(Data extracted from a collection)
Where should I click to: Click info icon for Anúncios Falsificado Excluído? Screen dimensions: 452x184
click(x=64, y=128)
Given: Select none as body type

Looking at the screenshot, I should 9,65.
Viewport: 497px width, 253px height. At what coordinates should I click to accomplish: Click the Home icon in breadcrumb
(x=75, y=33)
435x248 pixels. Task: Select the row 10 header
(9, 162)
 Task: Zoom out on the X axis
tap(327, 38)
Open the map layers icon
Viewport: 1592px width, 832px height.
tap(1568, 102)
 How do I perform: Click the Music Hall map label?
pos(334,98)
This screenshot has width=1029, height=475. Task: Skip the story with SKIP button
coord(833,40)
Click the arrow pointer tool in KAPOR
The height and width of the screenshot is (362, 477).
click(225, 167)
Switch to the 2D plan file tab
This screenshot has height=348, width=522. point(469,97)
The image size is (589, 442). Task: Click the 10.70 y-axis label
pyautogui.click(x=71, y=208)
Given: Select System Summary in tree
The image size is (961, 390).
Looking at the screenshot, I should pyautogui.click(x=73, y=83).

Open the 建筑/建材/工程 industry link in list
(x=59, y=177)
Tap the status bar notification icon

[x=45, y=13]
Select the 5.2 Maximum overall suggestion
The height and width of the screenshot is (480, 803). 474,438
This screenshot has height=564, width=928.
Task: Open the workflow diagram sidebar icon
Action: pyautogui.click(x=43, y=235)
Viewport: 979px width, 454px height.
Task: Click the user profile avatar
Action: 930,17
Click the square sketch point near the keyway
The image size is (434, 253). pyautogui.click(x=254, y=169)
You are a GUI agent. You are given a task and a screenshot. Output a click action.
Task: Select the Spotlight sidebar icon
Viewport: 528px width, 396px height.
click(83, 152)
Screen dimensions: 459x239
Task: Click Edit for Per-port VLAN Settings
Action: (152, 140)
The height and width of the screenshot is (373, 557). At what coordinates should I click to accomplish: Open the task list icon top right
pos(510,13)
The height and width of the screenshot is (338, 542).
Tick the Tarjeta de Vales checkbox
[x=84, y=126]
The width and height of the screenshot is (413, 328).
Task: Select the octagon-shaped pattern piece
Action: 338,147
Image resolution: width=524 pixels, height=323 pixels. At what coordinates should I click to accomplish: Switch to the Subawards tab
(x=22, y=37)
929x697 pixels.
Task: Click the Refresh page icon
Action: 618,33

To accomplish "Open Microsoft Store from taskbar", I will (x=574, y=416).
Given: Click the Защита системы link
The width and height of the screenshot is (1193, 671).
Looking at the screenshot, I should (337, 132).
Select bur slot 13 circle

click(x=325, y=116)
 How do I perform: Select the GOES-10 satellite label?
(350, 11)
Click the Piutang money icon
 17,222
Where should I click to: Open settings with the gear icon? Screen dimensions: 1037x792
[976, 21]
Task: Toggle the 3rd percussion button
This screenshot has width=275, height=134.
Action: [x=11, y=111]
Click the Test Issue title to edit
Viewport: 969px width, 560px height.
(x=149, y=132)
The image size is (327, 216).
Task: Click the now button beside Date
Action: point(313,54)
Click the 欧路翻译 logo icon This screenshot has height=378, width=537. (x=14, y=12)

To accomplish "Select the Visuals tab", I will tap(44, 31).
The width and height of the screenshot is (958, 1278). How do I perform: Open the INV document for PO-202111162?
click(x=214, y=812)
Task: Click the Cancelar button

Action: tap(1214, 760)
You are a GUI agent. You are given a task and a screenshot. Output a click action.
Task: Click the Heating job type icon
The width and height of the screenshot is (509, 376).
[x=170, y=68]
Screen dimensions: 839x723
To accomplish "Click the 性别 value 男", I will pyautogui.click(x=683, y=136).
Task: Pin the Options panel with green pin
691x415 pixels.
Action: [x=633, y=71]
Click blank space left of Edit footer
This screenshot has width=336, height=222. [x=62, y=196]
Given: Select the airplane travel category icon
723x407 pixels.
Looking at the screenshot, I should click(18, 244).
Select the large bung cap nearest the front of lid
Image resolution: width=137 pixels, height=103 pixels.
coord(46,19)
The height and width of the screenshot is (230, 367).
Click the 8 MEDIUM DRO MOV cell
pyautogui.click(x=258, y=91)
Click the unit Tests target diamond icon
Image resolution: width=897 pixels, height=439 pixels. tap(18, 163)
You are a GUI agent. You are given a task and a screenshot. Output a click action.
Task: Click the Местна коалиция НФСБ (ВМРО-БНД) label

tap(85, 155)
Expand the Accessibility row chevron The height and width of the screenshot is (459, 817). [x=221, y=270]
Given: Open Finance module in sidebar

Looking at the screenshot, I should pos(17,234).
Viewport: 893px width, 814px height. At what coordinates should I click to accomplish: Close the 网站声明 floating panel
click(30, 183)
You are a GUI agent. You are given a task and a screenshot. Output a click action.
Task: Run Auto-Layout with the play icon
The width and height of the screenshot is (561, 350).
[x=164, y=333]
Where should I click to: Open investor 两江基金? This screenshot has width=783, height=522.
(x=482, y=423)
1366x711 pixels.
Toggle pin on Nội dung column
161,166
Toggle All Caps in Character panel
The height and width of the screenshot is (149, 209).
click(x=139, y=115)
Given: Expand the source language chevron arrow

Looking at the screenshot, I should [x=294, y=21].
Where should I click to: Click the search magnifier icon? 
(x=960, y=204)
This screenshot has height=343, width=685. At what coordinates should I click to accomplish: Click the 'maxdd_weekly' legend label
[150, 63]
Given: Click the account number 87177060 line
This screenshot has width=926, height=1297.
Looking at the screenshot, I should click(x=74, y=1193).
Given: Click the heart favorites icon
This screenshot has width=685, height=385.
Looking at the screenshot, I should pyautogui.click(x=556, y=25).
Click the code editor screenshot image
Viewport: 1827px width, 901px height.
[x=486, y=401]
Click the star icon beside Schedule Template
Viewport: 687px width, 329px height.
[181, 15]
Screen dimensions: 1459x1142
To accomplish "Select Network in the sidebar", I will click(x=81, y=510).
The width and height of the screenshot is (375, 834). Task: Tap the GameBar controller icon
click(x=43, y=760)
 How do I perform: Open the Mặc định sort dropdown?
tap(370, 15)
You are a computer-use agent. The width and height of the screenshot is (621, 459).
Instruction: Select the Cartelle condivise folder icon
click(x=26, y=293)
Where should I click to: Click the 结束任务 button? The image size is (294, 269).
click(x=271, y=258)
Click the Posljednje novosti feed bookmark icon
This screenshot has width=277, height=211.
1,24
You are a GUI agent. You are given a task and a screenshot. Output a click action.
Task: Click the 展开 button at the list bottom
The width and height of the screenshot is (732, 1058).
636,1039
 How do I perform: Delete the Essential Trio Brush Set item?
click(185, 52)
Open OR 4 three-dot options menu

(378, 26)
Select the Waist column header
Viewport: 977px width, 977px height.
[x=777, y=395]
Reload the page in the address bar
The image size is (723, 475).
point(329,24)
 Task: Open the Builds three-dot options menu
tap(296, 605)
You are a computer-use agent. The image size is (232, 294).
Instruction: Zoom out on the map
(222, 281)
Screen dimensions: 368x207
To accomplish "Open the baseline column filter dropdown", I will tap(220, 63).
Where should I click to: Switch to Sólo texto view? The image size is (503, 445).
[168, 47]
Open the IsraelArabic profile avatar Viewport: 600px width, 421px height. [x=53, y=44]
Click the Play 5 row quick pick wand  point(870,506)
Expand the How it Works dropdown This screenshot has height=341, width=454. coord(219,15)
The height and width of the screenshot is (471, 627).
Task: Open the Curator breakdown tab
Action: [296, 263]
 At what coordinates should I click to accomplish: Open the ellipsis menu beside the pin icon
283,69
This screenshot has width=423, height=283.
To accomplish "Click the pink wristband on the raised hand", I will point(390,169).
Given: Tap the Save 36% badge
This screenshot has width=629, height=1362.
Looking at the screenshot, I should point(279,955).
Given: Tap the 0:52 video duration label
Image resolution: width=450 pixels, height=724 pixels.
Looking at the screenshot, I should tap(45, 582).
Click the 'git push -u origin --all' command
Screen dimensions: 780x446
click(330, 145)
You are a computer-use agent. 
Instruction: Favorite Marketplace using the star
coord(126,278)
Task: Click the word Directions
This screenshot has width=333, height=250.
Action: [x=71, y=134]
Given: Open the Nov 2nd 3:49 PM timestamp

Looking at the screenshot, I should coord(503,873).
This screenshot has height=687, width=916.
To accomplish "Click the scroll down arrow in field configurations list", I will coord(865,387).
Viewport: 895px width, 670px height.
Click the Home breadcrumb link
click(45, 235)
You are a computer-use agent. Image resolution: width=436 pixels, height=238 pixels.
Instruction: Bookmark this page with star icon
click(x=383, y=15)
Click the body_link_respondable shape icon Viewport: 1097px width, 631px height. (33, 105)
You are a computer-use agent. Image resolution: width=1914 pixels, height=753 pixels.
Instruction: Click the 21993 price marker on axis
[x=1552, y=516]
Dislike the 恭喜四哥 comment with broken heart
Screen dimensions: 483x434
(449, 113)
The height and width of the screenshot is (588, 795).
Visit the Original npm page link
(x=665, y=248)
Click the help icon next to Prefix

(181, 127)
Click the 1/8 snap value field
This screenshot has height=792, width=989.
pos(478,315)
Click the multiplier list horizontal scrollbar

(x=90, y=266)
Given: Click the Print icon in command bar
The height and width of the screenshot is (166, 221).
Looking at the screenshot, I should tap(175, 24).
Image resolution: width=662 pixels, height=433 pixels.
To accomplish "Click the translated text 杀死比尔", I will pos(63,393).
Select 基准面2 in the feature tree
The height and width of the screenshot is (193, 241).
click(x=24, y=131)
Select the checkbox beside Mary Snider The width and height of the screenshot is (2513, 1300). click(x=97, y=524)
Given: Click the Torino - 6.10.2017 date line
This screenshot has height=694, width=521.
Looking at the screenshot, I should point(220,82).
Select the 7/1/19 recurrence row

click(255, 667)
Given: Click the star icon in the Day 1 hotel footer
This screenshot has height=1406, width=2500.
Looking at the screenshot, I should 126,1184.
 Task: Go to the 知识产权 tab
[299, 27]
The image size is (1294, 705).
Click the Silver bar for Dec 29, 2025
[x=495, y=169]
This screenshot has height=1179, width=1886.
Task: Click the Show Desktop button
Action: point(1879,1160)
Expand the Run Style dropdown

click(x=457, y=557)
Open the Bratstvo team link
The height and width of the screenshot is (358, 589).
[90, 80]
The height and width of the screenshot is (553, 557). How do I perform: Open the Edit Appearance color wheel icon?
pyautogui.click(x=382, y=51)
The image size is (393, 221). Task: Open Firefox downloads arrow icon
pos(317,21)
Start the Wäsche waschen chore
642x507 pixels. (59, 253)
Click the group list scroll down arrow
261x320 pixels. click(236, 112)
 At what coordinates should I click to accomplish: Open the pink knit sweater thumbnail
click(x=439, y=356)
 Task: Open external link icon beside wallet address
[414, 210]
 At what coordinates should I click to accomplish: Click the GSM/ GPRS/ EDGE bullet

* _Stated problem_: Reproduce verbatim the part of the records above that opens with the line containing "Given: Select System Summary in tree" and closes with the line containing "[x=45, y=13]", including both of those lines.

* _Solution to this exercise_:
Given: Select System Summary in tree
The image size is (961, 390).
Looking at the screenshot, I should pyautogui.click(x=73, y=83).

Open the 建筑/建材/工程 industry link in list
(x=59, y=177)
Tap the status bar notification icon

[x=45, y=13]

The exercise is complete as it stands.